» EXERCISE GOAL: Your answer should be one number: how many lines of the records hold the string "icon".
** Opening RECORDS SUPPLIED block **
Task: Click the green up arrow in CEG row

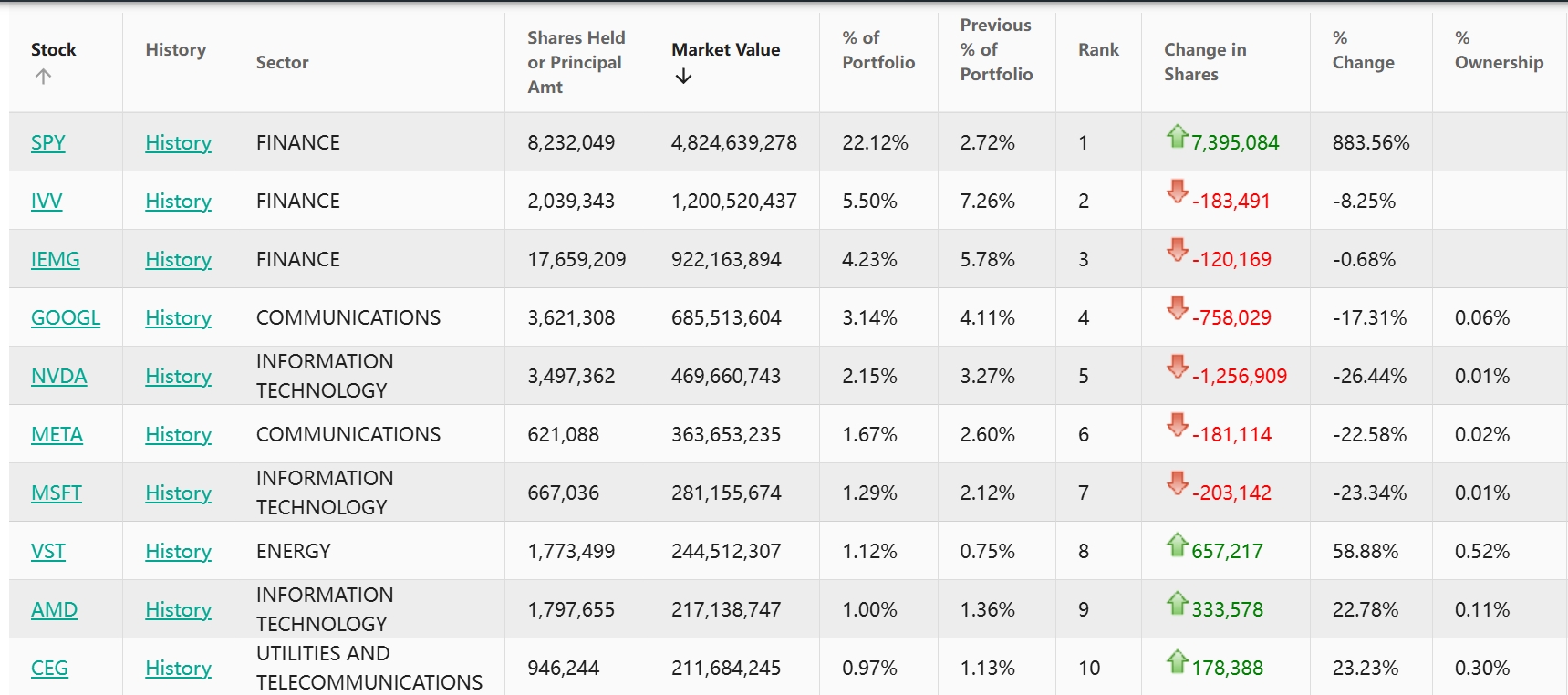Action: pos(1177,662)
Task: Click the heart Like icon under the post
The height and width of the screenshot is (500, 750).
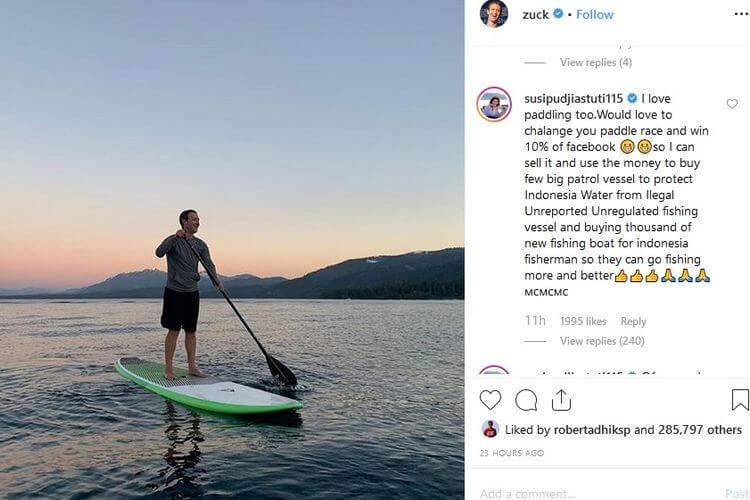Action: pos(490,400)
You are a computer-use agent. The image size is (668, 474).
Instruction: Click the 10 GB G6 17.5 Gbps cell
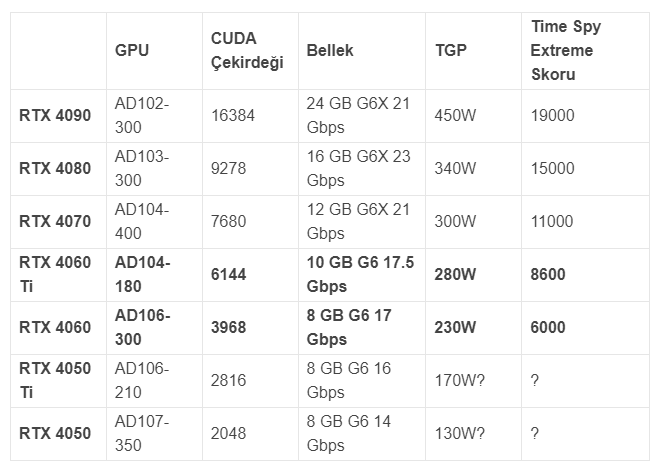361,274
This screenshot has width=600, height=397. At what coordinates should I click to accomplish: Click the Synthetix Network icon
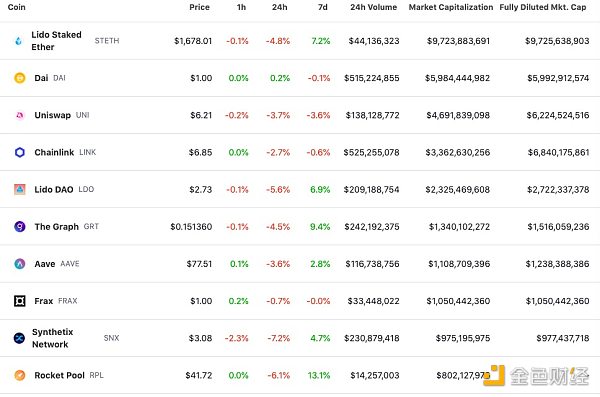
** Closing RECORDS SUPPLIED block **
» TASK RESULT: 2